The first surprise to me is that the downsizing I always imagined would place a wedge of cash into my back pocket is actually set to siphon all of the folding stuff from the front ones at an alarming rate.  The knowledge that a single storey three-bed bungalow is so much more costly than a four-bed two storey house is quite alarming, as is the realisation that, for my wife, downsizing does not necessarily equate to moving into something that is in any way smaller than what we currently inhabit.  I was relishing the challenge of excising all manner of extraneous crud from my life only to find that she is looking for a big enough loft/garage combo to accommodate it all.  It is of little consequence if I am honest, we will compromise as we always do and I will throw out half a dozen pairs of old pants, a threadbare dartboard and a second favourite coffee mug (chipped) and she… will let me.

The real problem arises in the very act of showing people around our current home.  To date we have had only very pleasant people – the kind that we would be happy to sell it to (and it is alarming to discover how much we actually care about who buys it) – but (and here’s the issue) they are all so bloody transparent when muttering the kind of fuzzy platitudes we all do when placed in such an unnatural situation: when you hate the colour of a wall or carpet, but you are being shown it by the very person who chose it.  ‘It’s lovely,’ comes out of their mouths whilst the brain can be heard calculating the cost of painting it all over.  And we are visiting other peoples’ homes and doing the self-same thing ourselves when hiding a ‘Why on earth have you done that?’ behind a conversation about how much light comes through a window (Seriously?  Why else would it be there?) but for some reason, the rational part of the brain that tells you that there is no conceivable reason why anyone interested in buying your house would automatically share your taste in colour, is trammelled over by the bit that shouts ‘How bloody dare they?’  This is my house and any criticism, open, implied or even completely imagined, is an affront.  ‘If you don’t like it, don’t buy it.  Bugger off!’

I may have to work on my sales patter…

There’s things I want
There’s things I think I want
There’s things I’ve had
There’s things I want to have…  Just Looking – Stereophonics (Kelly Jones / Richard Mark Jones / Stuart Cable)
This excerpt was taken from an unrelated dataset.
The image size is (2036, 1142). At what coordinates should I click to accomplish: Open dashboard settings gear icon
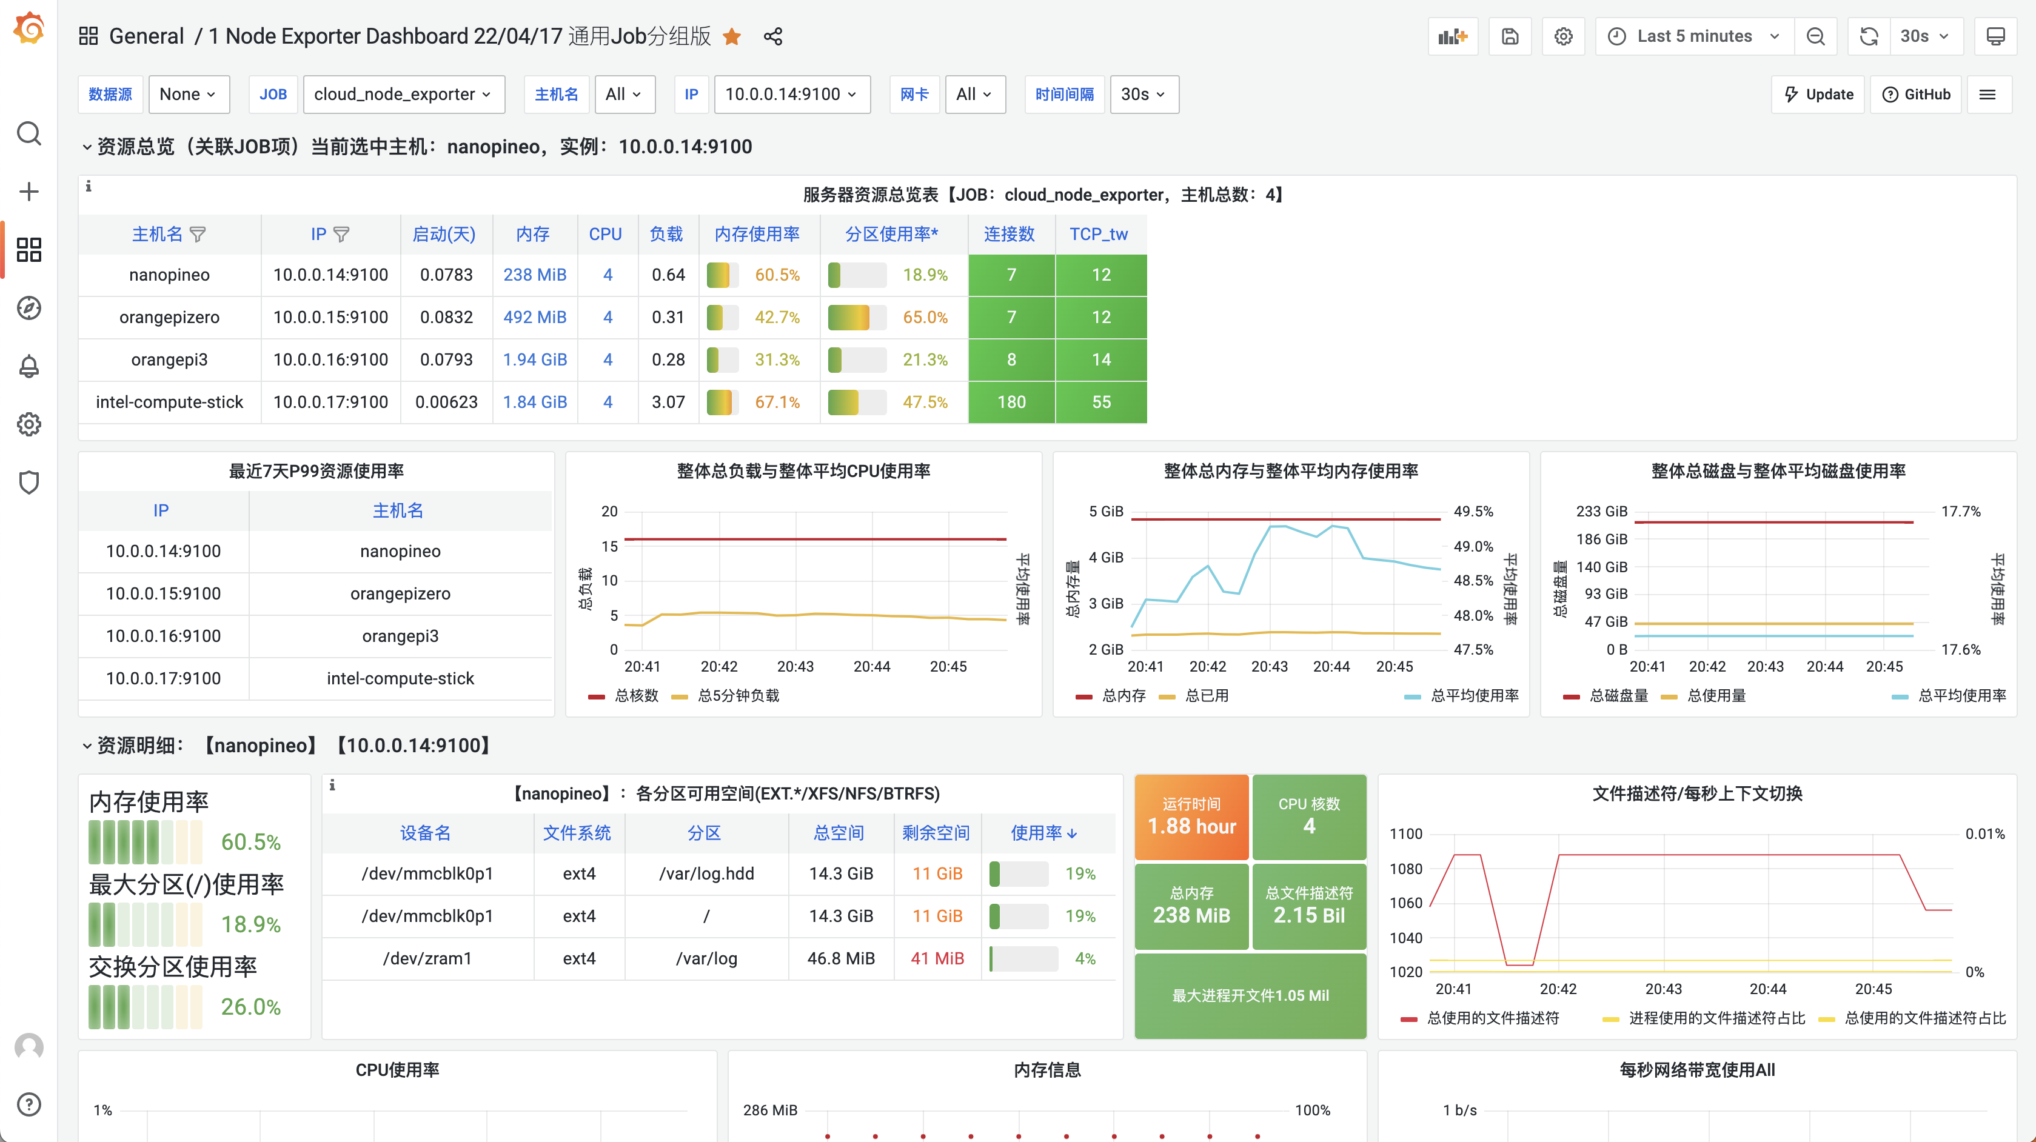point(1563,36)
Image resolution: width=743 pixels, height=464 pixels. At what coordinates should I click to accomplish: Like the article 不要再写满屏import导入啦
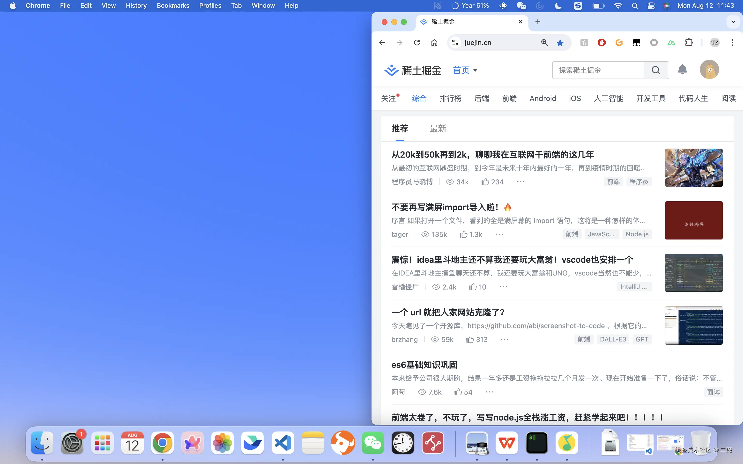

11 thoughts on “Just Looking

  1. House selling and buying can be very stressful but sometimes you have to laugh. Yes, that woman really does love her pink toilet. 😉
    I wish you good luck with the process but I have to ask, if you’re moving to downsize but aren’t really downsizing… why move?

    Liked by 1 person

  2. Everything you say makes sense. Everything down on one floor, you’re getting crowded out by new builds anyway, if I remember. The views have gone from rolling fields to seeing way too much of the all-too-close new neighbours. All I can add is GO LOW MAINTENANCE. Let me reiterate that: No wooden weatherboards to replace, no daub and wattle walls to wash away, no cracked tiles to lift off in the first gentle breeze of autumn. Rock solid, nailed down, needing zero input from you for its upkeep.